__Work request__
Transcribe every entry verbatim; omit pictures.

(Stored data entries)

* * * *

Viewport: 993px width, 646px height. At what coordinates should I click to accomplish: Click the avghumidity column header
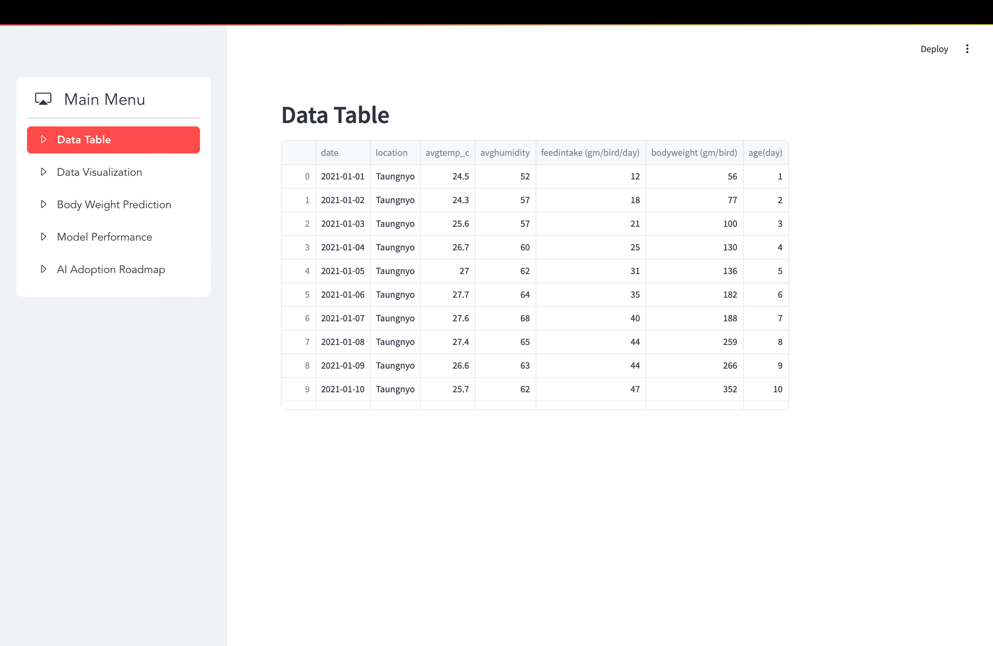click(504, 153)
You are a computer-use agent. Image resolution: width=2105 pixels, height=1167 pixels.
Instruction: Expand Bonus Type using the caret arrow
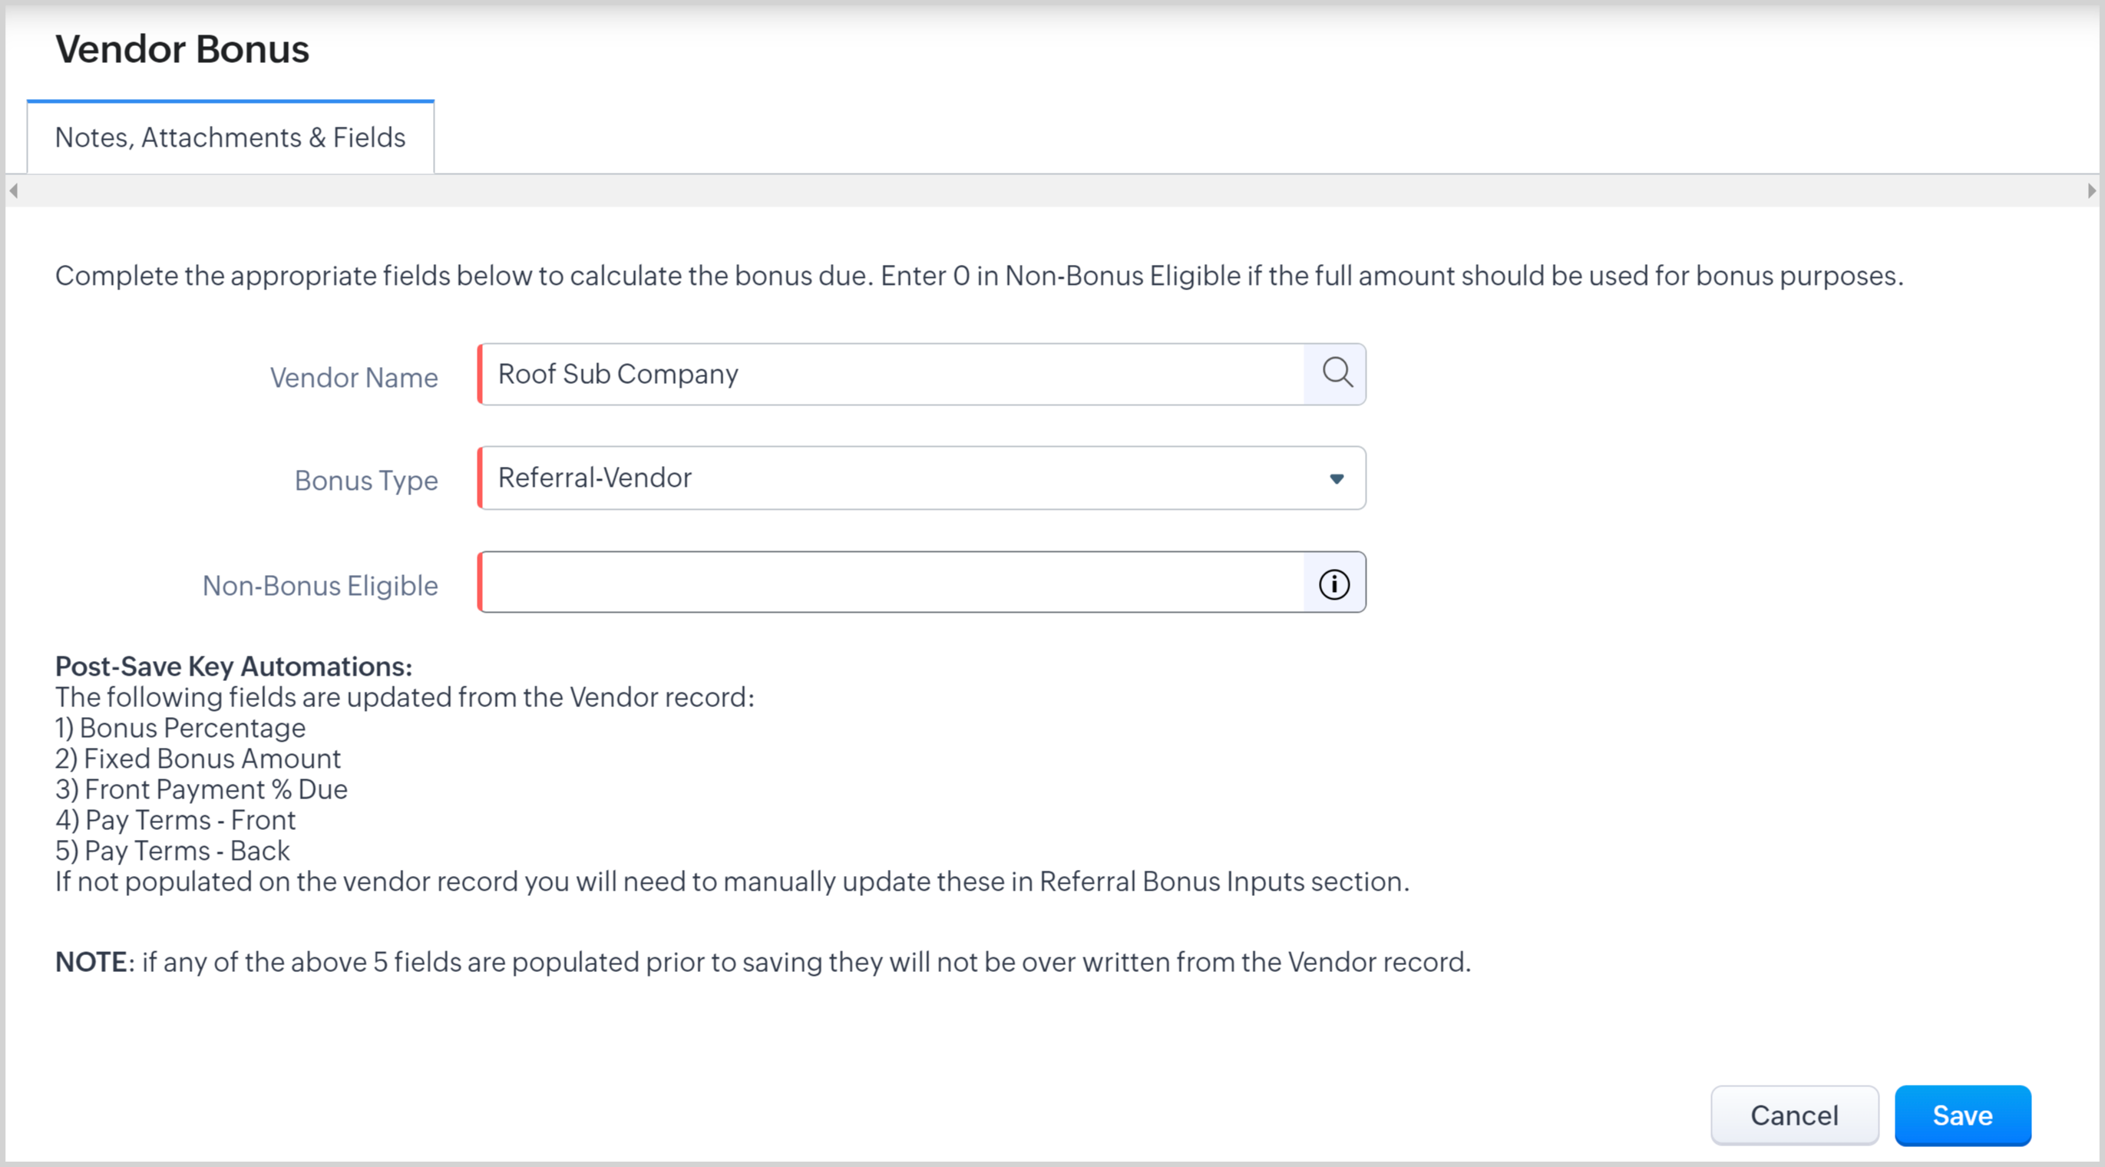[x=1336, y=479]
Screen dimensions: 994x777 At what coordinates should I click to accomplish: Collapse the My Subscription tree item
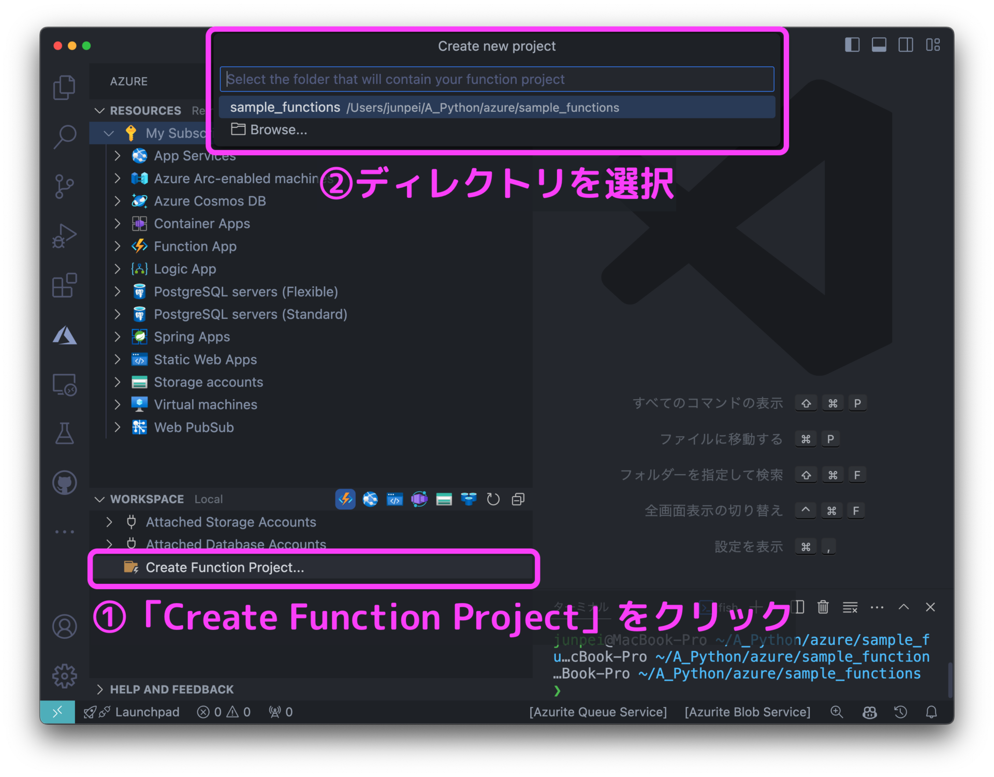point(109,133)
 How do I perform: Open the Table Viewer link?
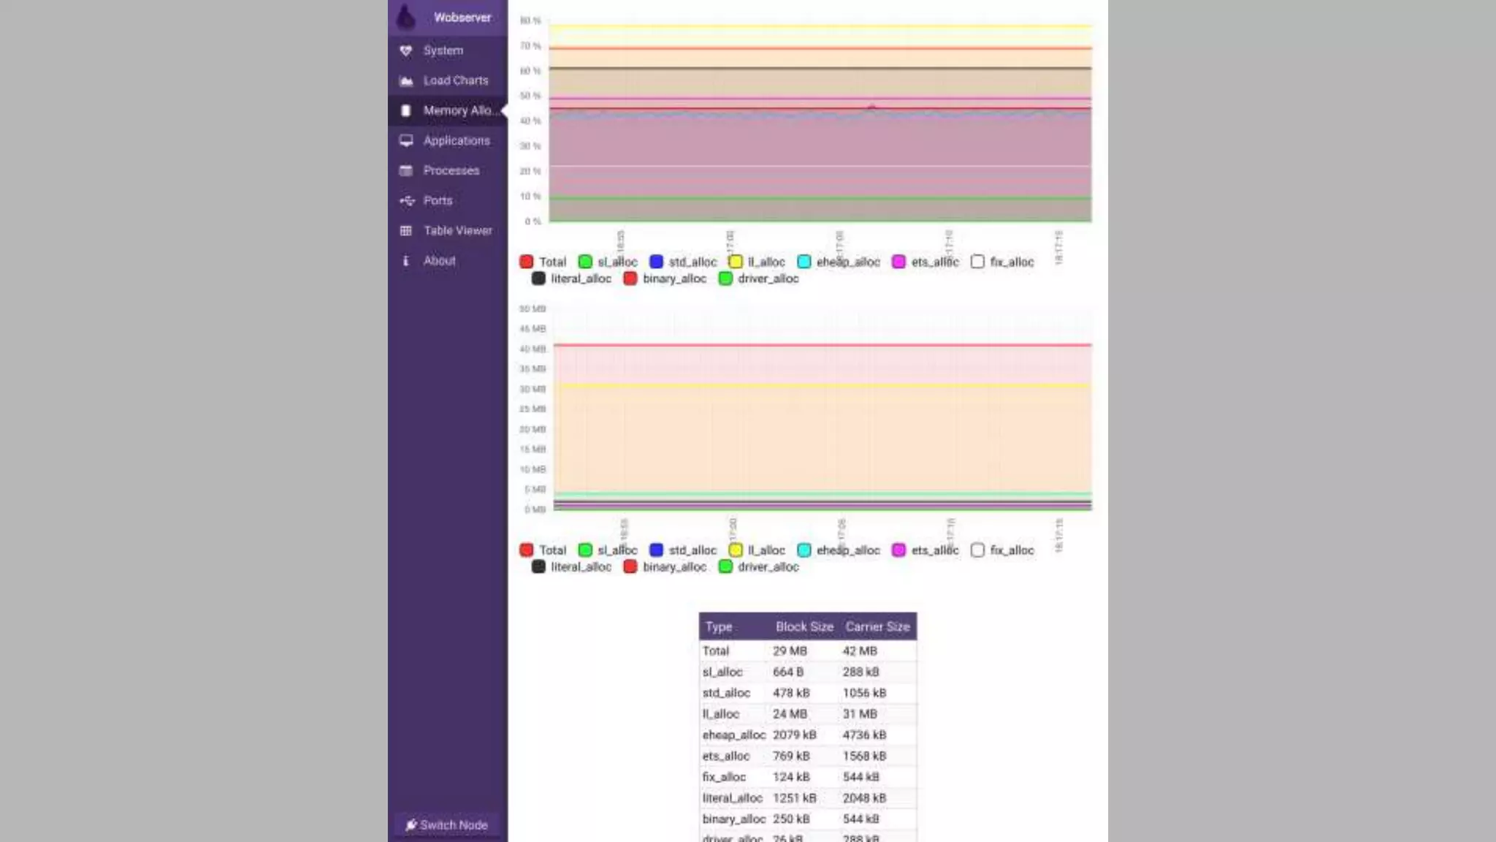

* * * *

__Result of this exercise__
Viewport: 993px width, 646px height. At what coordinates should I click to accomplish: Click the avghumidity column header
click(504, 153)
You are a computer-use agent. Image resolution: width=2105 pixels, height=1167 pixels.
Instruction: Expand Bonus Type using the caret arrow
[x=1336, y=479]
Screen dimensions: 994x777 At what coordinates should I click to accomplish: Collapse the My Subscription tree item
point(109,133)
 How do I perform: Open the Table Viewer link?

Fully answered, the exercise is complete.